GOP Tax Plan Targets Key Dem Constituencies

Putting aside the policy and economic implications of the GOP tax plans — now heading for Conference — the political ramifications are clear: the GOP approach in its totality targets largely Democratic constituencies.

Stephen Moore, an economic advisor to the Trump campaign, points out to Bloomberg Politics that “It’s death to Democrats.”

While it may not be death, it surely inflicts pain.

“They go after state and local taxes, which weakens public employee unions. They go after university endowments, and universities have become play pens of the left. And getting rid of the mandate is to eventually dismantle Obamacare,” Moore says, arguing that it would accelerate “a death spiral” in the health-care law’s marketplaces.

Among the most controversial measures in the House and Senate tax plans calls for repealing state and local tax (SALT) deductions — except a $10,000 cap for property tax deductions. The benefit is most important for residents of high-tax states like New York, Illinois, Connecticut and others.

Passage of a final bill with limited SALT deductions, by default, immediately places a spotlight on governors’ tax and spending records.
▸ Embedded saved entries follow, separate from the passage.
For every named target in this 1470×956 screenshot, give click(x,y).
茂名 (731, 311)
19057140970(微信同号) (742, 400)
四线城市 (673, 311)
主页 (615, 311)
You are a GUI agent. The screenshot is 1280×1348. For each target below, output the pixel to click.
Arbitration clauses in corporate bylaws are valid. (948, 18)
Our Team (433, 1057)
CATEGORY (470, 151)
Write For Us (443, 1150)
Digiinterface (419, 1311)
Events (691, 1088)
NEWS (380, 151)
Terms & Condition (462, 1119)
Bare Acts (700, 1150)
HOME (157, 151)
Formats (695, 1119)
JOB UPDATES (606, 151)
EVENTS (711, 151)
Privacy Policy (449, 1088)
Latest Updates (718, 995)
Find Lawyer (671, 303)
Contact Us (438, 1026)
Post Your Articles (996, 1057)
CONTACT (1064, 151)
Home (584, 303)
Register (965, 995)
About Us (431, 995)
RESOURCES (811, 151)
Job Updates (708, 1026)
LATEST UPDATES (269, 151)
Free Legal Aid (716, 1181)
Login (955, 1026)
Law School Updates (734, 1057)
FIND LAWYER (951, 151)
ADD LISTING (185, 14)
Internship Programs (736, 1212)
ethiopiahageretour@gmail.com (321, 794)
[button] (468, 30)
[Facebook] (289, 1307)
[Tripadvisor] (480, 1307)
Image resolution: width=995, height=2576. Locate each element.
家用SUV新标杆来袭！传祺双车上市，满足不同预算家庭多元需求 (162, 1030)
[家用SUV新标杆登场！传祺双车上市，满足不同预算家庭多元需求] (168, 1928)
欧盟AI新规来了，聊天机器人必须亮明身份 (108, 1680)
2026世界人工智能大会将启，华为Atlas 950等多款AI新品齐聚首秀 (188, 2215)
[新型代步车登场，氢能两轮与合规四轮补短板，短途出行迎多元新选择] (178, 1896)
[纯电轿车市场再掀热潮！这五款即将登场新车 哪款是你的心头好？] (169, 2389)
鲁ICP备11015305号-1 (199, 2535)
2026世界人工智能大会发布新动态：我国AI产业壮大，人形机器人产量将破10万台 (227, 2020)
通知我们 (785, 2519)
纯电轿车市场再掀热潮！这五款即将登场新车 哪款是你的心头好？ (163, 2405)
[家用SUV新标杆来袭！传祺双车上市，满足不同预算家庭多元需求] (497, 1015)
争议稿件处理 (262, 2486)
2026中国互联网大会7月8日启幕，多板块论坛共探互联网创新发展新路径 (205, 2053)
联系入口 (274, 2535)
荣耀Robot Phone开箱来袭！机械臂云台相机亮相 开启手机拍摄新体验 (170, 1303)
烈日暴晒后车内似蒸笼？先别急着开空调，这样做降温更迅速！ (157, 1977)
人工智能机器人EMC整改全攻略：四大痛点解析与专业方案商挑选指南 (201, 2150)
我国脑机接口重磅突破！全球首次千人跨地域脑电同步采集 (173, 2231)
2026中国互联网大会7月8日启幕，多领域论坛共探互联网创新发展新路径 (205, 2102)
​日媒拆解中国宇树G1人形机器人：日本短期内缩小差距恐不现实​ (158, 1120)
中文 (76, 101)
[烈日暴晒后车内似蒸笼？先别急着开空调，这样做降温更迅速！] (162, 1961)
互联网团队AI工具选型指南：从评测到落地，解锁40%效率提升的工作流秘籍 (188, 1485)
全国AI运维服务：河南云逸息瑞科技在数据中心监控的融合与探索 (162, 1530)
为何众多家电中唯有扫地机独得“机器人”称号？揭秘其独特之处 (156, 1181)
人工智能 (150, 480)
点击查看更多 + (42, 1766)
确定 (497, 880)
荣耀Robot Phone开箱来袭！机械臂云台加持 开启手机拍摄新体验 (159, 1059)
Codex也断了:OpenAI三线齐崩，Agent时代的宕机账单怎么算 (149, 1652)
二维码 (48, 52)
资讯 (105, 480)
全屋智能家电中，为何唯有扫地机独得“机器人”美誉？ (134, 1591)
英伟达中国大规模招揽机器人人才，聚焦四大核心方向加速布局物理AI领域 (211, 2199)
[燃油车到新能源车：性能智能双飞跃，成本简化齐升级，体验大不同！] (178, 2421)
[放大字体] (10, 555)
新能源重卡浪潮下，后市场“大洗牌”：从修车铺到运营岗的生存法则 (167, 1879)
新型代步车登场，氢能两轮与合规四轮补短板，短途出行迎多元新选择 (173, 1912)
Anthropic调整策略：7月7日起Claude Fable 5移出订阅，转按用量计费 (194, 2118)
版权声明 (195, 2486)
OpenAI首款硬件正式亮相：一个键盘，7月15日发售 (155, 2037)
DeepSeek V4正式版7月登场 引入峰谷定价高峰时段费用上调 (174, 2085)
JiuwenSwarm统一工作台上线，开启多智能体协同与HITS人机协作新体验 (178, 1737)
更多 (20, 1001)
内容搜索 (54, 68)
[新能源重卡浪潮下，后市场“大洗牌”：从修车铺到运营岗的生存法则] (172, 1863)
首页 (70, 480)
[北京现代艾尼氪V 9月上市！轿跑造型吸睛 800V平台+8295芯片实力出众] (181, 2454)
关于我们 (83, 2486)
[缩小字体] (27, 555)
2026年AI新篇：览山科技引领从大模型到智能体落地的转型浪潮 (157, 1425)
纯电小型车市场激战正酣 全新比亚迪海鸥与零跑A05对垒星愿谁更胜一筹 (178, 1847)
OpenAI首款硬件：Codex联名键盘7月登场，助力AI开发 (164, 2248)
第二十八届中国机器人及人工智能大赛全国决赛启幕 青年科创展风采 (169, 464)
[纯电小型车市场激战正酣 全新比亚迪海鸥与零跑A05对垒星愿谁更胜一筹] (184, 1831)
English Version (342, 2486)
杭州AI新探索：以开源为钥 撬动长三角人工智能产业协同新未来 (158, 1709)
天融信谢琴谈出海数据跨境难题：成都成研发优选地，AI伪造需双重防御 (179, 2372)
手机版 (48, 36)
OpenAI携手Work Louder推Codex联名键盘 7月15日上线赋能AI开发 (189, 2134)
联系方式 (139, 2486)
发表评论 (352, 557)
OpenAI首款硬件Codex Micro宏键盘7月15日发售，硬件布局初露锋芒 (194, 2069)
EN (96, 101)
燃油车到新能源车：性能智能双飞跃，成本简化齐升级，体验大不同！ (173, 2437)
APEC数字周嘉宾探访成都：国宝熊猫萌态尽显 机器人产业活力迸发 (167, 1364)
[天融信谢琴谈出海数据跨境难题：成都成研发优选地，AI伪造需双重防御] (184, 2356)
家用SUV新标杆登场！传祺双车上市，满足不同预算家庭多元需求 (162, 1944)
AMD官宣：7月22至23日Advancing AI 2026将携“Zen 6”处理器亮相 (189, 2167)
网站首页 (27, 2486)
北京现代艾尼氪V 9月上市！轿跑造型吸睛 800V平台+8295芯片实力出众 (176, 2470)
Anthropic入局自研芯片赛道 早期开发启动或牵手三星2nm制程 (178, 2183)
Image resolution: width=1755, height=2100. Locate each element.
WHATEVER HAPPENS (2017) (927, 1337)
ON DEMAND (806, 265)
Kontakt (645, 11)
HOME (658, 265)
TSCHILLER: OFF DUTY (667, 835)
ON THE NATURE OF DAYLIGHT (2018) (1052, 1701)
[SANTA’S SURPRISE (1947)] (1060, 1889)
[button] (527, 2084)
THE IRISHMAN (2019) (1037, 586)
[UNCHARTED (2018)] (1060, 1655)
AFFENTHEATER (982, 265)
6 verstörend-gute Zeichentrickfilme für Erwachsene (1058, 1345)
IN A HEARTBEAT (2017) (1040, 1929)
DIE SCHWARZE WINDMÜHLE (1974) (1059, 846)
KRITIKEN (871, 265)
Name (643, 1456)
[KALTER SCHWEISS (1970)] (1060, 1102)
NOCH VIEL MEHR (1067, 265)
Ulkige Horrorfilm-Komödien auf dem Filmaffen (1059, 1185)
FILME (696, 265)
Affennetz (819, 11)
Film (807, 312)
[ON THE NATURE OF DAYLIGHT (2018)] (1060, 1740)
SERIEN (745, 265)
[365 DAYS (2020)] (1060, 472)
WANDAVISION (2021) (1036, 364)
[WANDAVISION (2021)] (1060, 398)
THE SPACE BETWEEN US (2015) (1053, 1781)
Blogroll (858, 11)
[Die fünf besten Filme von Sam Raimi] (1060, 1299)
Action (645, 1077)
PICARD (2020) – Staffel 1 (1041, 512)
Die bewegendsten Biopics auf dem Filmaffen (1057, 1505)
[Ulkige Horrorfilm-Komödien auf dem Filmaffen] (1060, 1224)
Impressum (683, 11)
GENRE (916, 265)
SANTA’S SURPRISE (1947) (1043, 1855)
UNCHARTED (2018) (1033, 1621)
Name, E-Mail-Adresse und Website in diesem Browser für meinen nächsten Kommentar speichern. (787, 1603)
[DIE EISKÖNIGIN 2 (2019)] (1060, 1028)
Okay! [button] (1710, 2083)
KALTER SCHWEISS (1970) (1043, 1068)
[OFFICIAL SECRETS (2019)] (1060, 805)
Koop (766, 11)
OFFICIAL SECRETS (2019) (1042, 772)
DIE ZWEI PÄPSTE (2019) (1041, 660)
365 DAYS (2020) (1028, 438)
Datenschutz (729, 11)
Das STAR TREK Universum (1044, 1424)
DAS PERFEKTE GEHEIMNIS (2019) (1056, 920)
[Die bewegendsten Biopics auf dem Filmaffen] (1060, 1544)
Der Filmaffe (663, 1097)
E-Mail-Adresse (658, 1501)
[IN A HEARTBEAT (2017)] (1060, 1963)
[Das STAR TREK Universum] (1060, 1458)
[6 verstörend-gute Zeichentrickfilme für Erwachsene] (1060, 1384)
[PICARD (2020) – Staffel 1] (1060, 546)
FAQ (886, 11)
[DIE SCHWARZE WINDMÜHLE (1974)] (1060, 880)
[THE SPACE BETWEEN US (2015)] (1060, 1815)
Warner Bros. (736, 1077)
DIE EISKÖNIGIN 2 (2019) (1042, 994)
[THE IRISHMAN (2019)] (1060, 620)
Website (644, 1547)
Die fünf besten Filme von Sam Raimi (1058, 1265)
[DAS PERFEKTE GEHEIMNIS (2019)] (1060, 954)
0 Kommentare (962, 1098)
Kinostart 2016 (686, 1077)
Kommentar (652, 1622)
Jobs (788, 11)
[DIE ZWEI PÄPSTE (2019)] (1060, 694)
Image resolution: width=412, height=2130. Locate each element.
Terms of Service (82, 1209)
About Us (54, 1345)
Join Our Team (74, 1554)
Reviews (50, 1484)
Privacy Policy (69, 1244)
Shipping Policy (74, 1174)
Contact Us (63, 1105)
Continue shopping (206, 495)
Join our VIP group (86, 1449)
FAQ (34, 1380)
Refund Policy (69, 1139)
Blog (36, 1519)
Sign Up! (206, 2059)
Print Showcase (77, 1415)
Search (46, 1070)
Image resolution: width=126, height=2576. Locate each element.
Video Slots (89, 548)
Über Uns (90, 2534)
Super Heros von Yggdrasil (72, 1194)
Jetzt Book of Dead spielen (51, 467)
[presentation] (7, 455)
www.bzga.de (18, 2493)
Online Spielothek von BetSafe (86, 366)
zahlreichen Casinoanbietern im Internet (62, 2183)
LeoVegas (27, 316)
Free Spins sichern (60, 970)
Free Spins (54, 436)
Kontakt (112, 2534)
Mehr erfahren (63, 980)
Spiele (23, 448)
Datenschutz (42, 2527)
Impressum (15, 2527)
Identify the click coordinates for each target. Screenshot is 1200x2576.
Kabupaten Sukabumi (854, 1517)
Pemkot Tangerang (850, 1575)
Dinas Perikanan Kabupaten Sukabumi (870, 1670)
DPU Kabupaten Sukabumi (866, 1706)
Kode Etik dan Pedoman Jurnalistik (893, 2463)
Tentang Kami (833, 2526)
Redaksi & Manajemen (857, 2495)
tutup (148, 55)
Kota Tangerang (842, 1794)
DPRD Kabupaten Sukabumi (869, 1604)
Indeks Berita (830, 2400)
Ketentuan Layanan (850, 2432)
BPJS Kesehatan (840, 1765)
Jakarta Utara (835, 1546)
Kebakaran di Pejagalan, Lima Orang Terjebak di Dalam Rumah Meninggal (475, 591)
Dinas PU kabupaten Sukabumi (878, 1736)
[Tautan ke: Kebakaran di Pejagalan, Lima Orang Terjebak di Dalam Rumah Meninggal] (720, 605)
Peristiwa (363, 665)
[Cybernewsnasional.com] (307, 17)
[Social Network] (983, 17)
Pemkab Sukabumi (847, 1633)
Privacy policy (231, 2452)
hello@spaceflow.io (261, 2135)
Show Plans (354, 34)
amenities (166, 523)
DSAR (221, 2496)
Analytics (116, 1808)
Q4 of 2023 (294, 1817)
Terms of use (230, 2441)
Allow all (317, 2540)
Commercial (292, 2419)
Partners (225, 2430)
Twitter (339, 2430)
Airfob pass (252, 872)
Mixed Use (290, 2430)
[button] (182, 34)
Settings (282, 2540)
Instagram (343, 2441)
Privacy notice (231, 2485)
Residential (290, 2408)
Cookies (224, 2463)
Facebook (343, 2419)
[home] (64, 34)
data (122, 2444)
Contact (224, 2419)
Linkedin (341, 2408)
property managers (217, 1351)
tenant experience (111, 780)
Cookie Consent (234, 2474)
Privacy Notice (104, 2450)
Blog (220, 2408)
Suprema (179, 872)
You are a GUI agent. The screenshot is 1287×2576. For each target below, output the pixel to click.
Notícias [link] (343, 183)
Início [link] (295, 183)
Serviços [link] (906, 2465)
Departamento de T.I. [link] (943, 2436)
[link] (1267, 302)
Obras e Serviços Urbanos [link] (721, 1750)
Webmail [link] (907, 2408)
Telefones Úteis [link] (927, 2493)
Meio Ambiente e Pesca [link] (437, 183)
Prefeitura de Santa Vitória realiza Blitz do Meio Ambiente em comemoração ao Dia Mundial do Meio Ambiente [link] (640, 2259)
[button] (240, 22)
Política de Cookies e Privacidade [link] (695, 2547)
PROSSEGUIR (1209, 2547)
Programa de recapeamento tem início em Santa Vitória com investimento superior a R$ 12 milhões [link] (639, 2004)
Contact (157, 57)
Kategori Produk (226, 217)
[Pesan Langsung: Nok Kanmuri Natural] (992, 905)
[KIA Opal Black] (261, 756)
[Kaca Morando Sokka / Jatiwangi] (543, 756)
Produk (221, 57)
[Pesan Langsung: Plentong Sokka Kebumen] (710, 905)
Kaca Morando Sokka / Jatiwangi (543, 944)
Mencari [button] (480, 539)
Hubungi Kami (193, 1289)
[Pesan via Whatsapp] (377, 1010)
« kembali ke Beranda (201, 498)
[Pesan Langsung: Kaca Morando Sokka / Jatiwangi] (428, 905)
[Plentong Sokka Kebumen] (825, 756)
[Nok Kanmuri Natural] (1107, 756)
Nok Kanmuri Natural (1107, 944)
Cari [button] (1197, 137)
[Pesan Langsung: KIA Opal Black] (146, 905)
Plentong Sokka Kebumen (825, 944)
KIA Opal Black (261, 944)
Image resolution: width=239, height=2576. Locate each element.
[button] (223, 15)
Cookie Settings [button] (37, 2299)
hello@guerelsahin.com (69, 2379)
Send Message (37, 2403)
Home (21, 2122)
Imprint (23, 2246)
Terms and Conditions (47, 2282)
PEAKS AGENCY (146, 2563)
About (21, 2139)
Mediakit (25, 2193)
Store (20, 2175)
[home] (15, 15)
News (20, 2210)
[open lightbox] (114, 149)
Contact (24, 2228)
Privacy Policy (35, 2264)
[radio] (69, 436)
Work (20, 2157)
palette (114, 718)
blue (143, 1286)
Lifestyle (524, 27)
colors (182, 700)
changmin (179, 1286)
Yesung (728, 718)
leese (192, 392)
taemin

NY Gov. Andrew Cuomo, for example, calls the GOP’s SALT proposal “political retaliation through the tax code.”

Yet, on a policy level, it’s a fair question to ask: Why should leaner, more efficiently-run states subsidize your high tax, bloated state government spending? Yes, administering the New York State is vastly different than running Missouri, for example — and the cost structures significantly divergent — but the question as to why New York State should not cut spending is valid. In short, Cuomo and other state executives feel exposed — as should be the case.

Further, the removal of SALT deductions would undermine public employee unions, which rely on state taxpayers for jobs and pensions.

“This is going to be a direct hit on us,” says Peter MacKinnon, president of the Massachusetts-based SEIU Local 509.

Let it be.

While SALT deductions remained fully intact in 1986, the last major reform of the tax code, the odds are that a higher level of deductions will be restored in the final bill negotiations.

Regardless, it is a positive development that high tax states with antiquated, bloated, public union-dependent bureaucracies take heat and receive scrutiny.